In earnings news, BP Group PLC said that damage and disruption caused by hurricanes in the United States would cost the energy company more than US$700 million in the third quarter.
In other corporate news, Sears Canada said late Monday it will cut 1,200 jobs across the country to improve productivity as the big retailer refocuses on its core department store business.
General Motors and Ford Motor were put on CreditWatch by ratings agency Standard & Poor’s after Monday’s close. S&P cited both auto makers’ dependence on sport-utility vehicles and trucks amid rising energy prices.
Overnight in Asia, the Japanese Nikkei 225 index rose 213.56 points, or 1.6%, to 13,738.84 points, its highest finish since May 29, 2001.
In Hong Kong, the blue-chip Hang Seng Index fell 12.18 points, or 0.08%, to 15,382.21.
Toronto stocks finished higher Monday, despite a drop in the price of oil, as the market was paced by both the energy and financials sectors.
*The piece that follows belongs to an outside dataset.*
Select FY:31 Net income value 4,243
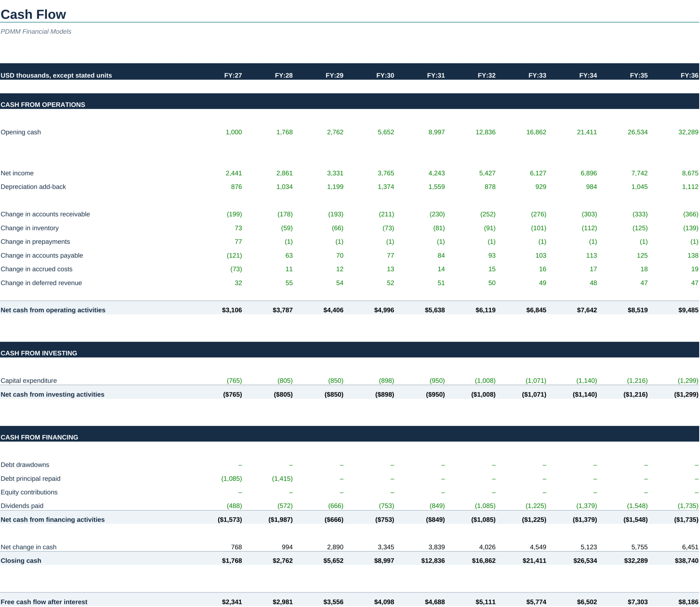The width and height of the screenshot is (700, 607). tap(436, 173)
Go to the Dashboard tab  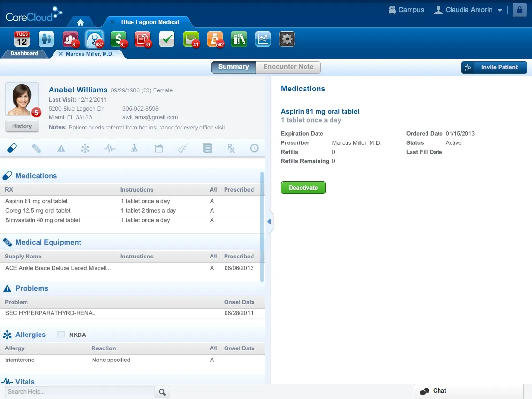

The S&P/TSX composite index finished up 69.36 points, or 0.63%, to 11,081.19.
Eight of the 10 TSX main sub-groups were up. The energy index gained 1.17% and the financials sector lifted 0.70%
The junior S&P/TSX venture exchange finished up 15.82 points, or 0.73%, to 2,174.92.
In New York, strong manufacturing numbers fanned inflation worries, putting investors in a bearish mood.
The Dow Jones industrial average fell 33.22 points to 10,535.48, the tech-heavy Nasdaq composite index rose 3.74 points to 2,155.43, while the broader S&P 500 dropped 2 points to 1,226.70.